Oral Antibiotics: For more severe cases, especially those caused by Staphylococcus aureus, oral antibiotics such as dicloxacillin or cephalexin may be prescribed. If an abscess forms, a small incision may be made to drain the pus.
Supportive Care: Elevating the affected finger and applying cool compresses can help reduce pain and swelling.
Chronic Paronychia:
Prevention of Irritation: Keeping the hands dry is crucial. Wear waterproof gloves with a cotton liner for wet work, and use hand creams to prevent skin dryness.

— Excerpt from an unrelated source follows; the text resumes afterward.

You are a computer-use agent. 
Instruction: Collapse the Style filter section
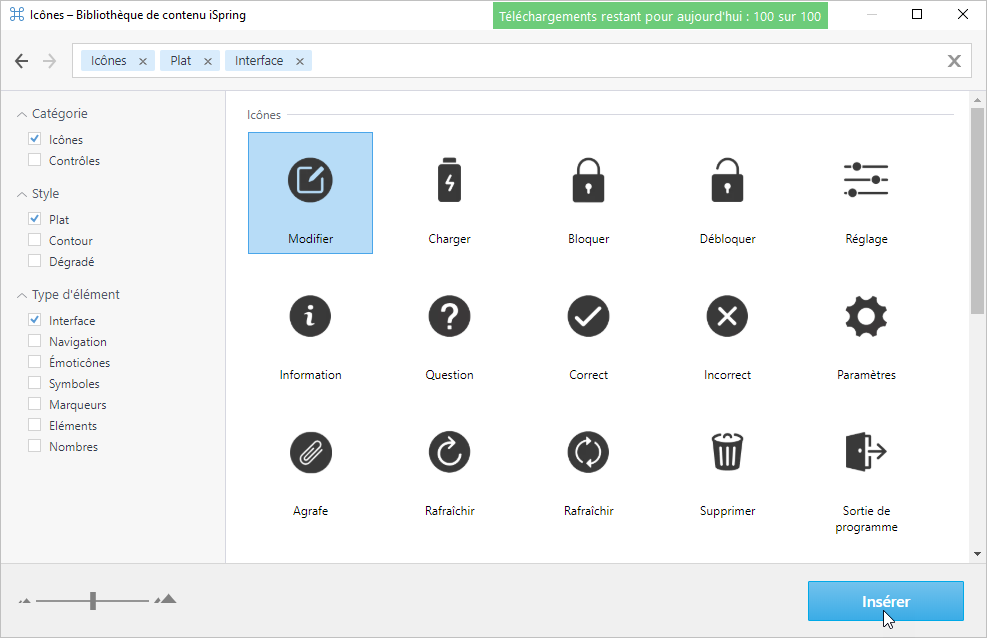click(22, 195)
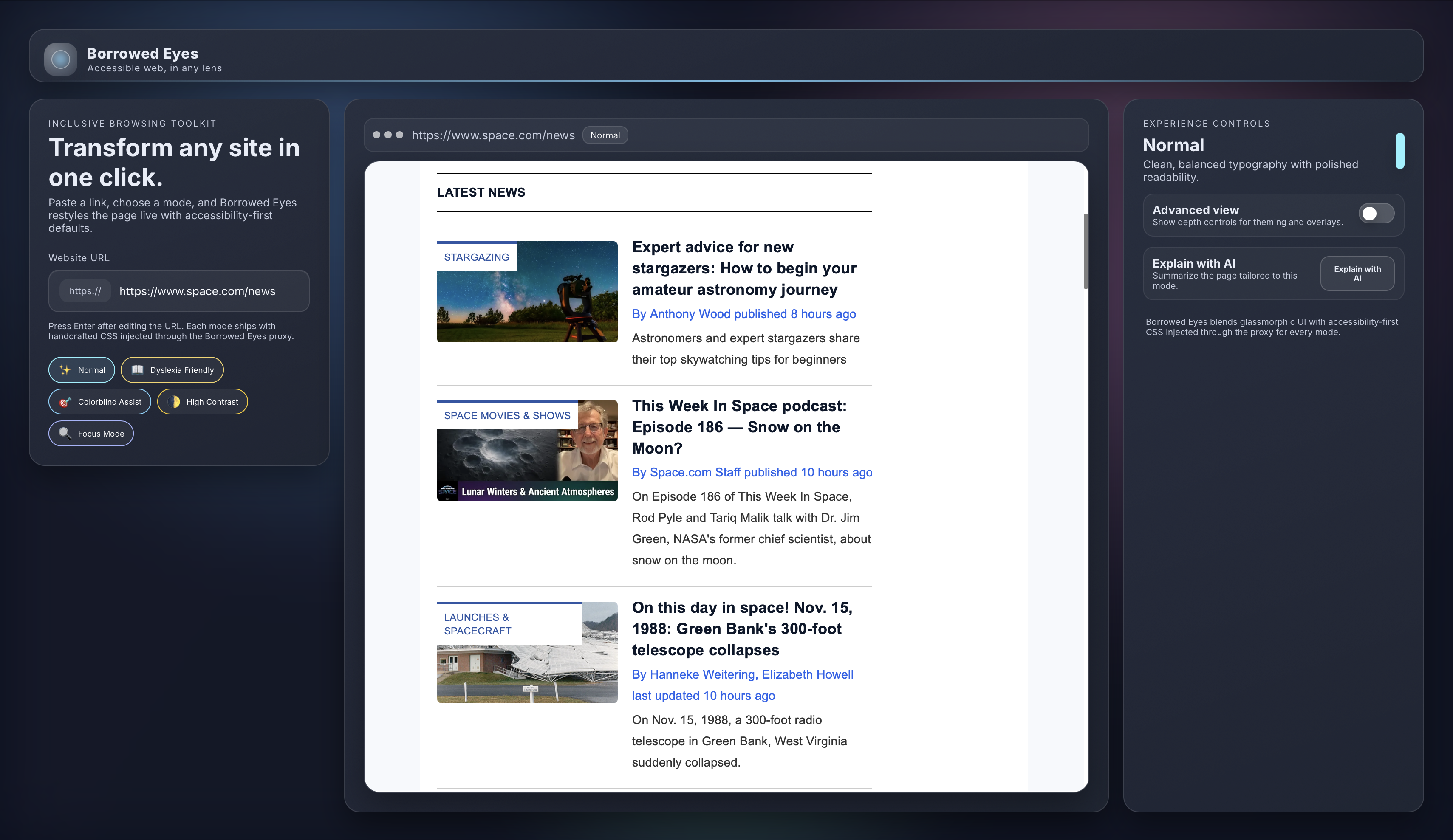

Topical Antifungals: If Candida is involved, antifungal creams like clotrimazole, ketoconazole, or nystatin are often used.
Topical Corticosteroids: If there is significant inflammation, creams like triamcinolone or betamethasone may be applied to reduce swelling and redness.
Oral Antifungals: For more severe or persistent cases, oral antifungal medications like fluconazole or itraconazole may be prescribed.
Antibiotics: If a bacterial infection is suspected, oral antibiotics like cephalexin or trimethoprim-sulfamethoxazole may be necessary.
Long-Term Management: Chronic paronychia tends to recur, so long-term care is essential. Keeping the nail folds protected from moisture and continuing with treatments can help prevent flare-ups. In rare cases, surgery to remove damaged tissue or nail abnormalities may be required.
Prognosis
The prognosis for acute paronychia is generally positive, with most cases resolving within a few days with appropriate treatment. However, chronic paronychia is more difficult to treat and may persist for months or even years, especially if exposure to moisture continues. After the infection resolves, nail recovery can take up to a year, and recurrences are common, particularly in individuals with risk factors such as poor circulation or constant hand wetness.
Conclusion
Paronychia is a common condition that can cause discomfort and affect your nail health if not treated properly. Acute paronychia usually has a good outlook when treated early, while chronic paronychia requires ongoing care to prevent it from coming back. Both types benefit from personalized treatment, including antibiotics, antifungals, and protective measures to prevent further irritation or infection. Recent advancements in understanding the causes and treatments for chronic paronychia have improved outcomes, but long-term management is important, especially for those at higher risk.